● **TAREFA**:
Responda com base no texto sobre Michael Jackson:
1. Segundo Waits, por que a última turnê com Michael foi uma boa maneira de terminar?
2. De acordo com Brooks, o que vai acontecer com a controvérsia em torno da vida de Michael Jackson?
3. Segundo Kirkham, quem as pessoas achavam que ninguém poderia superar antes da chegada dos Beatles?

● **TEXTO DE ORIGEM**:
Waits concorda: “É difícil”. Toda vez que penso sobre a vida e a história de Michael Jackson, o maior com quem trabalhei. E acima de tudo, Michael estava realmente lá para tudo. Minha última turnê com Michael foi a última para mim e uma boa maneira de terminar, porque eu sabia que depois de trabalhar com Michael e a grande equipe que reuniu, eu não iria fazer nada melhor. Foi um bom momento para terminar essa parte da minha carreira".

“Acho que ele vai ser bem lembrado e a controvérsia em torno de sua vida irá diminuir”, diz Brooks. “No final, será lembrado apenas pelo que fez de melhor, que estava atuando e cantando sua música como só ele poderia fazê-lo.” - Gregg Brooks.

“É difícil dizer em qual posição na hierarquia de artistas musicais Michael será situado”, diz Kirkham. “As pessoas achavam que ninguém poderia superar Elvis e aí os Beatles chegaram. Então, as pessoas pensavam que ninguém iria superar os Beatles. E então chegou Michael Jackson".

● **DADOS EXTRAÍDOS**:

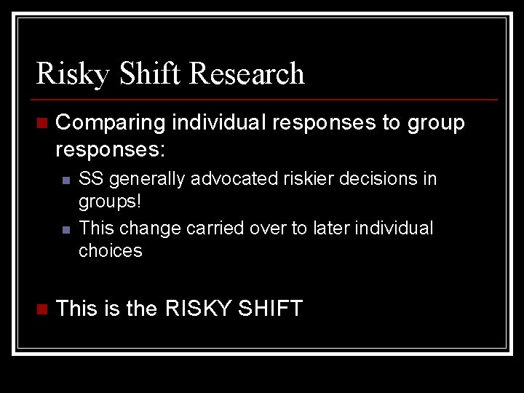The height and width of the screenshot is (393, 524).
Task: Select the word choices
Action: pos(111,251)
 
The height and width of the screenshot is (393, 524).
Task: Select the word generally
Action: pos(142,179)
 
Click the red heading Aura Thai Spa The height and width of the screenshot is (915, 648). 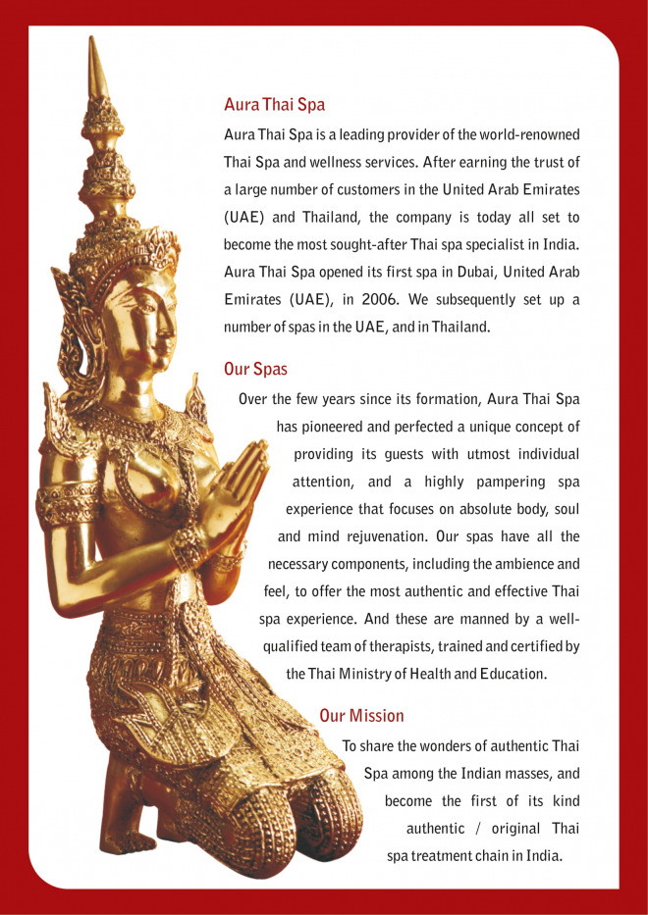point(274,104)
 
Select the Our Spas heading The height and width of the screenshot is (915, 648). point(255,371)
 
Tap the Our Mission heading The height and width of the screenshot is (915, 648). point(361,716)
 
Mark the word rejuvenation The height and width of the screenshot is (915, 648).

● **RESPOSTA**:
1. Porque Waits sabia que, depois de trabalhar com Michael e a grande equipe que ele reuniu, não iria fazer nada melhor.
2. A controvérsia irá diminuir.
3. Elvis.